In deze zaak heeft eiseres, handelend onder de naam [A], beroep in cassatie ingesteld tegen een arrest van het gerechtshof van 11 juni 2019. De Hoge Raad heeft de klachten van eiseres over het arrest beoordeeld, waarbij het ging om een voorlopig getuigenverhoor in hoger beroep in een zaak over auteursrecht op foto's. Eiseres heeft geklaagd over de schending van artikel 155 van het Wetboek van Burgerlijke Rechtsvordering (Rv) en over de toepassing van artikel 21 Rv, dat betrekking heeft op de waarheidsplicht. Daarnaast heeft eiseres bezwaar gemaakt tegen de begroting van de proceskosten op basis van artikel 1019h Rv. De Hoge Raad heeft geoordeeld dat de klachten van eiseres niet kunnen leiden tot vernietiging van het arrest van het hof. De Hoge Raad heeft geen verdere motivering gegeven, omdat het niet nodig was om vragen te beantwoorden die van belang zijn voor de eenheid of ontwikkeling van het recht, zoals vermeld in artikel 81 lid 1 van de Wet op de rechterlijke organisatie.
Wat betreft de proceskosten heeft verweerder, handelend onder de naam [C], aanspraak gemaakt op vergoeding van zijn kosten, die hij heeft begroot op € 17.649,60. Eiseres heeft hiertegen bezwaar gemaakt en betoogd dat de zaak als eenvoudig moet worden aangemerkt volgens de Indicatietarieven in IE-zaken Hoge Raad 2017. De Hoge Raad heeft geoordeeld dat de zaak inderdaad als eenvoudig moet worden aangemerkt en dat verweerder recht heeft op een vergoeding van maximaal € 10.000,--, met mogelijke verhogingen voor dupliek en een Borgersbrief. De Hoge Raad heeft uiteindelijk een vergoeding van € 7.500,-- vastgesteld als redelijk en evenredig, gezien de aard van de zaak en de werkzaamheden van de advocaten.

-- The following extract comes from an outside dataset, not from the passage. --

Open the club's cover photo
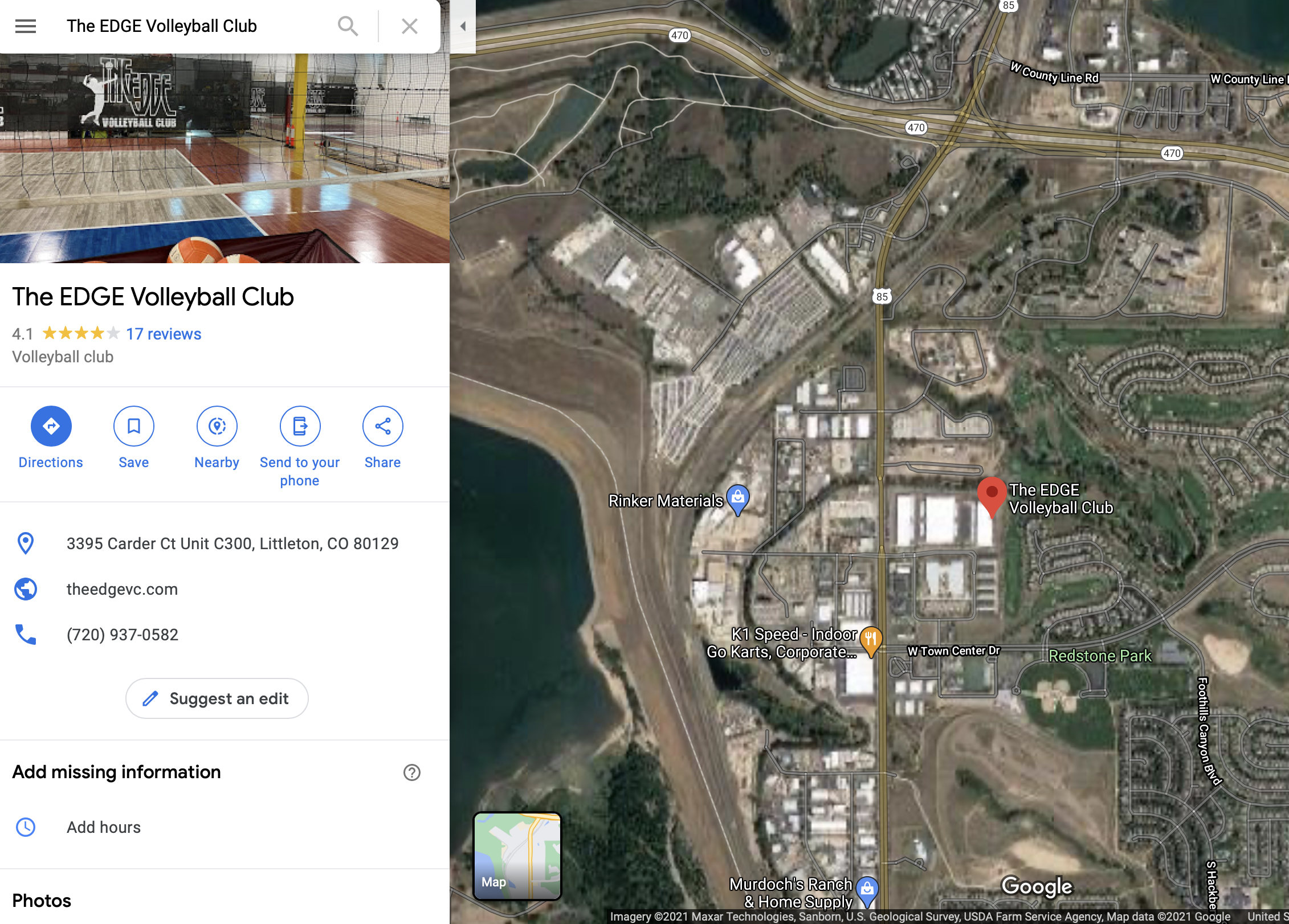Screen dimensions: 1289x924 pos(225,158)
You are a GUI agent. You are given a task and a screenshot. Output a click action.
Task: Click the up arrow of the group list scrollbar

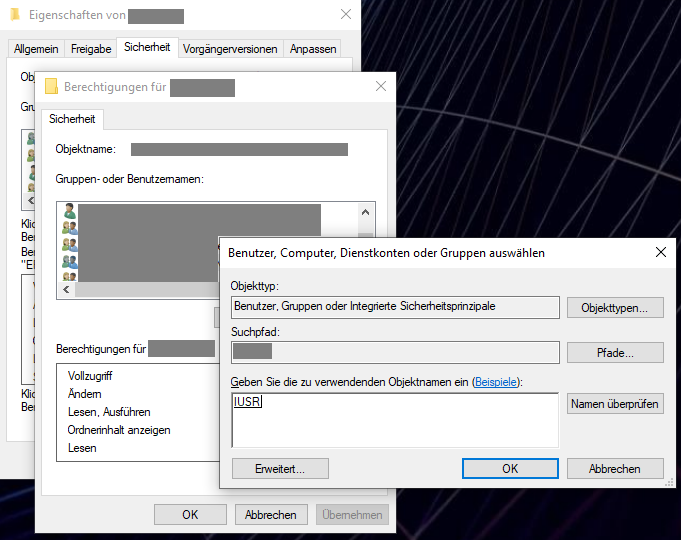click(365, 212)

De Hoge Raad heeft het beroep van eiseres verworpen en haar veroordeeld in de kosten van het geding in cassatie, die aan de zijde van verweerder zijn begroot op € 407,34 aan verschotten en € 7.500,-- voor salaris, vermeerderd met wettelijke rente indien deze kosten niet binnen veertien dagen na de uitspraak zijn voldaan.